Instagram ve envaiçeşit filtreyle artık hepimiz birer fotoğraf canavarıyız. Kırışıklarımızı ütüleyip gözlerimizi büyütüp, fakirhanemizde bezmişken kendimizi dönüştürdüğümüz o bambaşka birini Maldivler fonuna yerleştirebiliyoruz. Oyun gibi, kabul. Eğlenceli, tamam. Zamanın ruhuna, hayallerine, kaygılarına, önceliklerine cuk oturuyor, kesin. Ama o sahte gökkuşakları ve muhtelif ışık numaralarıyla kendinden fotoğraf sanatçısı çıkarttığını sanan şuursuz da bol... Ki o kısmı epey hastalıklı. Onlar kendilerini kandıradursun, sizi hakiki fotoğraf sanatçısı nasıl olurmuş, sahiden sanat sınıfına giren fotoğraf insana neler hissettirirmiş diye görmek ve hatırlamak için Galata Rum Okulu'na alalım. Ama ay sonuna kadar (30 Eylül) Ani Çelik Arevyan'ın 'Olduğu Gibi' sergisi toplanıp bitmeden, muhakkak alalım. Ani Çelik Arevyan, İstanbul'dan New York'a, Paris'ten Bahreyn'e pek çok sergide eserleri yer almış, Kodak birinciliğiyle Türkiye'yi Fransa'da temsil etmiş bir fotoğraf sanatçımız. Biblioteque National de France ve İstanbul Modern Sanat Müzesi gibi muteber kamusal koleksiyonlarda bulunuyor işleri. Bu sergi için muazzam bir sondaj yapmış arşivinde.

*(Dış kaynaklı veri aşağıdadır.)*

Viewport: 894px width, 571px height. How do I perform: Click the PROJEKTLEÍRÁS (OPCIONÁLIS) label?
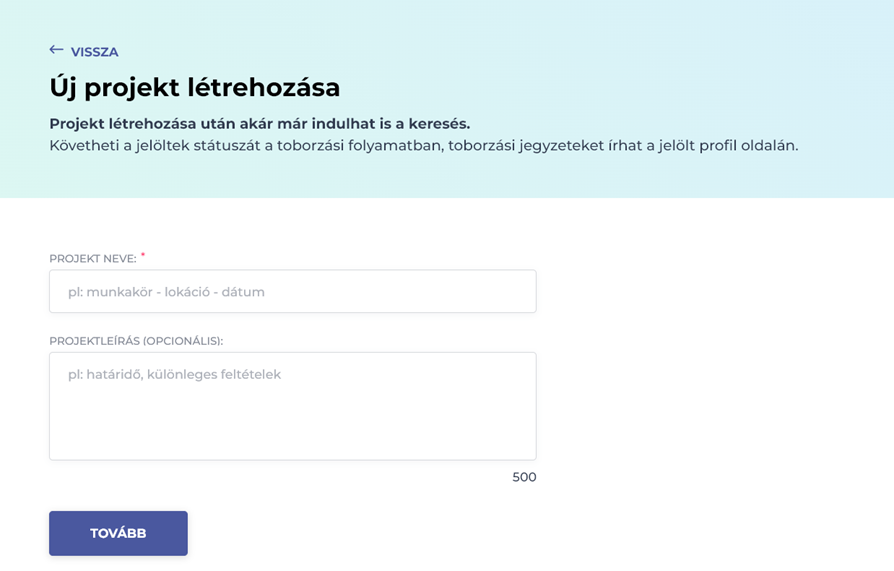click(136, 341)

Arkeolojik araştırma diyor zaten kendisi de. 95 binin üstünde fotoğraf arasında müthiş benzerlikler, uyum ve uyumsuzluklar bularak çiftler oluşturmuş. Tek başınayken başka bir his uyandıran fotoğraf, 'eşini' bulunca bambaşka bir duygu geçiriyor karşısındakine: "Yaşadığım yıllar boyunca, bulunduğum mekânların hafızasını toplayan bir külliyata benzeyen, her gün fark etmeden kaydettiğimiz anların ve imgelerin, başka mekânlar ve başka zamanlarda bulduğum karşılıklarını bir araya getirdiğim, yeni hikâyeler ürettiğim bir seri." 'Olduğu Gibi'deki fotoğraflar kurgulanmamış, önceden düşünülmüş bir mizanseni de takip etmiyor: "Bu seride stüdyomda görüntüleri sahnelemek yerine, yaşamın sahnelediği görüntüleri fotoğrafladım." Etkileyici bir sarıp sarmalama ve farklı duyularınıza hitap etme özelliği var serginin "Bu hikâyeleri oluşturmak bedenimdeki sinir uçları arasında yeni bağlantılar kurmak, bir canlılık akışının benzerini üretmek gibiydi. İkili imajlar spekülatif birer film sahnesi gibi göz önüne serildikçe, zihinde parıldayan görüntü yığınlarına benzeyen ucu açık bir film şeridi ortaya çıktı" diyor Ani Çelik Arevyan. Kimse gücenmesin; gözün farkı da ortaya çıktı diye ekleyeyim.

STENDHAL SENDROMU
Rehinenin, kendisini rehin alana karşı duyduğu empati ve sempati mi? Hayır, o Stockholm sendromu. Stendhal sendromu daha havalı, daha rafine bir psikosomatik bozukluk, elit dert... Hiperkültüremi ya da Floransa sendromu da deniyor. Hatta sanat zehirlenmesi de... Bir sanat eseri karşısında kalp atışlarının hızlanması, baş dönmesi, baygınlık, halüsinasyon görme diye tarif ediliyor Stendhal sendromu. Bundan mustarip seri katili anlatan bir film var hatta baba Dario Argento'nun çektiği, kızı Asia Argento'nun başrolde yer aldığı. Aman aman bir film değil ama Floransa'nın ihtişamlı Uffizi Müzesi'ni ekranda görmek bile sendromları bire bir yaşatabilir! Peki şimdi ne oldu da gündeme geldi bu tuhaf bozukluk? Contemporary İstanbul sayesinde. Bu hafta 13'üncüsü gerçekleşen çağdaş sanat fuarının ana sponsoru Akbank Sanat'ın davetiyesinde kırmızı tulumlu, lame sandaletli, belli ki albenili bir kadın, yerde baygın yatıyor. "Stendhal Sendromu, ihtişamlı sanat eserleri karşısında duygu yoğunluğundan bayılmaktır" diye de not düşülmüş. Contemporary İstanbul, pazar akşamına kadar İstanbul Kongre Merkezi ve Lütfi Kırdar Kongre ve Sergi Sarayı'nda. Bizde kimse Stendhal sendromundan mustarip mi değil, yoksa eserler yeteri kadar güçlü mü değil, kendiniz karar verin.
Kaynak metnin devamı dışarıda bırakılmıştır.